**TASK TO CARRY OUT:** Print out each record, keeping it identical to the original.

**RECORDS TO USE:**
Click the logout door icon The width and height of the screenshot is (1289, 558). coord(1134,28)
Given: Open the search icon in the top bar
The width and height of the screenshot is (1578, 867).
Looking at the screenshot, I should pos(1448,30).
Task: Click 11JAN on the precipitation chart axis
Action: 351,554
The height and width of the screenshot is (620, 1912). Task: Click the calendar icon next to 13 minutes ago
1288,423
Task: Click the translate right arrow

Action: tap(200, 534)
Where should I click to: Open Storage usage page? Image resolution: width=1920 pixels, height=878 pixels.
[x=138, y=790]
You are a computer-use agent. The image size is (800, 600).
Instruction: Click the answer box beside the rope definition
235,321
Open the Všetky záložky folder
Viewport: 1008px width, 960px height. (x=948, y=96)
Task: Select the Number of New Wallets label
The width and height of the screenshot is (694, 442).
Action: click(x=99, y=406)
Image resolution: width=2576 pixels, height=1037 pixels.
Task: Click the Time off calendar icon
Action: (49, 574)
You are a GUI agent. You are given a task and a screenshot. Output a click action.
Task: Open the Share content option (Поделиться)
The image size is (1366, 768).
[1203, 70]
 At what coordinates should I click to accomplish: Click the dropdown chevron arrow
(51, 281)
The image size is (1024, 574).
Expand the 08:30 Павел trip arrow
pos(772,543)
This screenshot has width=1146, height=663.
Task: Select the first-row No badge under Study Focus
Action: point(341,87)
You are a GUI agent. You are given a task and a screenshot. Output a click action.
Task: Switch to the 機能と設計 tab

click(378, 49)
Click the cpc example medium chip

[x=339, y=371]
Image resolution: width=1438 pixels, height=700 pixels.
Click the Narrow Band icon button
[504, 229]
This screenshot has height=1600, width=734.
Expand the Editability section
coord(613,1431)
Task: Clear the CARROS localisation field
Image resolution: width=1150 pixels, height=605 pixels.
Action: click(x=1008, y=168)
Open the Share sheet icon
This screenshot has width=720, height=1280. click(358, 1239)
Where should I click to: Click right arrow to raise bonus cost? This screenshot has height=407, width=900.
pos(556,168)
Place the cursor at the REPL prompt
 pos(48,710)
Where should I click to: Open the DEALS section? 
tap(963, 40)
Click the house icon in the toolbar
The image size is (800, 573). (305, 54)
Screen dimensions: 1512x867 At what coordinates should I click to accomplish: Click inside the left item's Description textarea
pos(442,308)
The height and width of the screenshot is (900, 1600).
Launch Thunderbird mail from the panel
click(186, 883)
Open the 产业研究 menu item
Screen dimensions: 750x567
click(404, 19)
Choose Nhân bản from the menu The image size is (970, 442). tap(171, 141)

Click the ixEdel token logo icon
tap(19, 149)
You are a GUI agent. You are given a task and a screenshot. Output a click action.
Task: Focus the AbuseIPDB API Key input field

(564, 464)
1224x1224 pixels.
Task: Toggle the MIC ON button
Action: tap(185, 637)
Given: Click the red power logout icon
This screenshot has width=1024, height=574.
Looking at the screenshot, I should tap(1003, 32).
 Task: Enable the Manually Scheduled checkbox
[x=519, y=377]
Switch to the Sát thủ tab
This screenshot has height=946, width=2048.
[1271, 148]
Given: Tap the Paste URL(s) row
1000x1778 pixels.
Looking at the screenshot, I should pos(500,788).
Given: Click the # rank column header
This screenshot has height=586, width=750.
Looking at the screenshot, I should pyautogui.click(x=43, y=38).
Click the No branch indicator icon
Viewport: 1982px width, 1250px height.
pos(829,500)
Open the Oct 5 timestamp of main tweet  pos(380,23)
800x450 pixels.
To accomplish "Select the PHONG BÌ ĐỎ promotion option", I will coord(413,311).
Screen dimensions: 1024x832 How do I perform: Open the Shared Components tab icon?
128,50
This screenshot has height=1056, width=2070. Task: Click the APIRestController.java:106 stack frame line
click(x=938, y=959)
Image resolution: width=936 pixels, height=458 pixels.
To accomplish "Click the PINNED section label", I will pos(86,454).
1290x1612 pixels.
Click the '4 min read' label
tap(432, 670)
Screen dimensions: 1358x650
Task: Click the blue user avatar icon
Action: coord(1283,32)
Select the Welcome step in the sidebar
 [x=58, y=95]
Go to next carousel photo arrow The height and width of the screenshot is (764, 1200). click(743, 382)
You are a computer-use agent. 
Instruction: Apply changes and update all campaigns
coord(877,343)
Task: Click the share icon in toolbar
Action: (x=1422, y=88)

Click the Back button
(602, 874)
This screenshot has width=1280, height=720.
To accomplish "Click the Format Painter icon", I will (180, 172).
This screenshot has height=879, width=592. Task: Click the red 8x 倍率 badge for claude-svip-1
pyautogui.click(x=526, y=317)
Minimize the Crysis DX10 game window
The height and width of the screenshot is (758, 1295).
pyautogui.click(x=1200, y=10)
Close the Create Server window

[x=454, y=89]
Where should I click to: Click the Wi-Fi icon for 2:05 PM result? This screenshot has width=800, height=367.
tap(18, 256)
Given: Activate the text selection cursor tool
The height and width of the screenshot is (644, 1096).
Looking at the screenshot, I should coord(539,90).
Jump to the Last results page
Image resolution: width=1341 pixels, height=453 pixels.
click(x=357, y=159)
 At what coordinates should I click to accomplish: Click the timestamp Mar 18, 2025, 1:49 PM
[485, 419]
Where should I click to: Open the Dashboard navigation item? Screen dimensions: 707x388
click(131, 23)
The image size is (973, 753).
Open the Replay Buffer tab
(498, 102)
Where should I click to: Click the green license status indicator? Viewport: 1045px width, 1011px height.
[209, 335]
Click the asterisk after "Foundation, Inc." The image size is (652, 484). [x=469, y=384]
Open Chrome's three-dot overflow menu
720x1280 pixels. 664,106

**ANSWER TO THE PROBLEM:**
Click the logout door icon The width and height of the screenshot is (1289, 558). coord(1134,28)
Given: Open the search icon in the top bar
The width and height of the screenshot is (1578, 867).
Looking at the screenshot, I should pos(1448,30).
Task: Click 11JAN on the precipitation chart axis
Action: 351,554
The height and width of the screenshot is (620, 1912). Task: Click the calendar icon next to 13 minutes ago
1288,423
Task: Click the translate right arrow

Action: tap(200, 534)
Where should I click to: Open Storage usage page? Image resolution: width=1920 pixels, height=878 pixels.
[x=138, y=790]
You are a computer-use agent. The image size is (800, 600).
Instruction: Click the answer box beside the rope definition
235,321
Open the Všetky záložky folder
Viewport: 1008px width, 960px height. (x=948, y=96)
Task: Select the Number of New Wallets label
The width and height of the screenshot is (694, 442).
Action: click(x=99, y=406)
Image resolution: width=2576 pixels, height=1037 pixels.
Task: Click the Time off calendar icon
Action: (49, 574)
You are a GUI agent. You are given a task and a screenshot. Output a click action.
Task: Open the Share content option (Поделиться)
The image size is (1366, 768).
[1203, 70]
 At what coordinates should I click to accomplish: Click the dropdown chevron arrow
(51, 281)
The image size is (1024, 574).
Expand the 08:30 Павел trip arrow
pos(772,543)
This screenshot has width=1146, height=663.
Task: Select the first-row No badge under Study Focus
Action: point(341,87)
You are a GUI agent. You are given a task and a screenshot. Output a click action.
Task: Switch to the 機能と設計 tab

click(378, 49)
Click the cpc example medium chip

[x=339, y=371]
Image resolution: width=1438 pixels, height=700 pixels.
Click the Narrow Band icon button
[504, 229]
This screenshot has height=1600, width=734.
Expand the Editability section
coord(613,1431)
Task: Clear the CARROS localisation field
Image resolution: width=1150 pixels, height=605 pixels.
Action: click(x=1008, y=168)
Open the Share sheet icon
This screenshot has width=720, height=1280. click(358, 1239)
Where should I click to: Click right arrow to raise bonus cost? This screenshot has height=407, width=900.
pos(556,168)
Place the cursor at the REPL prompt
 pos(48,710)
Where should I click to: Open the DEALS section? 
tap(963, 40)
Click the house icon in the toolbar
The image size is (800, 573). (305, 54)
Screen dimensions: 1512x867 At what coordinates should I click to accomplish: Click inside the left item's Description textarea
pos(442,308)
The height and width of the screenshot is (900, 1600).
Launch Thunderbird mail from the panel
click(186, 883)
Open the 产业研究 menu item
Screen dimensions: 750x567
click(404, 19)
Choose Nhân bản from the menu The image size is (970, 442). tap(171, 141)

Click the ixEdel token logo icon
tap(19, 149)
You are a GUI agent. You are given a task and a screenshot. Output a click action.
Task: Focus the AbuseIPDB API Key input field

(564, 464)
1224x1224 pixels.
Task: Toggle the MIC ON button
Action: tap(185, 637)
Given: Click the red power logout icon
This screenshot has width=1024, height=574.
Looking at the screenshot, I should tap(1003, 32).
 Task: Enable the Manually Scheduled checkbox
[x=519, y=377]
Switch to the Sát thủ tab
This screenshot has height=946, width=2048.
[1271, 148]
Given: Tap the Paste URL(s) row
1000x1778 pixels.
Looking at the screenshot, I should pos(500,788).
Given: Click the # rank column header
This screenshot has height=586, width=750.
Looking at the screenshot, I should pyautogui.click(x=43, y=38).
Click the No branch indicator icon
Viewport: 1982px width, 1250px height.
pos(829,500)
Open the Oct 5 timestamp of main tweet  pos(380,23)
800x450 pixels.
To accomplish "Select the PHONG BÌ ĐỎ promotion option", I will coord(413,311).
Screen dimensions: 1024x832 How do I perform: Open the Shared Components tab icon?
128,50
This screenshot has height=1056, width=2070. Task: Click the APIRestController.java:106 stack frame line
click(x=938, y=959)
Image resolution: width=936 pixels, height=458 pixels.
To accomplish "Click the PINNED section label", I will pos(86,454).
1290x1612 pixels.
Click the '4 min read' label
tap(432, 670)
Screen dimensions: 1358x650
Task: Click the blue user avatar icon
Action: coord(1283,32)
Select the Welcome step in the sidebar
 [x=58, y=95]
Go to next carousel photo arrow The height and width of the screenshot is (764, 1200). click(743, 382)
You are a computer-use agent. 
Instruction: Apply changes and update all campaigns
coord(877,343)
Task: Click the share icon in toolbar
Action: (x=1422, y=88)

Click the Back button
(602, 874)
This screenshot has width=1280, height=720.
To accomplish "Click the Format Painter icon", I will (180, 172).
This screenshot has height=879, width=592. Task: Click the red 8x 倍率 badge for claude-svip-1
pyautogui.click(x=526, y=317)
Minimize the Crysis DX10 game window
The height and width of the screenshot is (758, 1295).
pyautogui.click(x=1200, y=10)
Close the Create Server window

[x=454, y=89]
Where should I click to: Click the Wi-Fi icon for 2:05 PM result? This screenshot has width=800, height=367.
tap(18, 256)
Given: Activate the text selection cursor tool
The height and width of the screenshot is (644, 1096).
Looking at the screenshot, I should coord(539,90).
Jump to the Last results page
Image resolution: width=1341 pixels, height=453 pixels.
click(x=357, y=159)
 At what coordinates should I click to accomplish: Click the timestamp Mar 18, 2025, 1:49 PM
[485, 419]
Where should I click to: Open the Dashboard navigation item? Screen dimensions: 707x388
click(131, 23)
The image size is (973, 753).
Open the Replay Buffer tab
(498, 102)
Where should I click to: Click the green license status indicator? Viewport: 1045px width, 1011px height.
[209, 335]
Click the asterisk after "Foundation, Inc." The image size is (652, 484). [x=469, y=384]
Open Chrome's three-dot overflow menu
720x1280 pixels. 664,106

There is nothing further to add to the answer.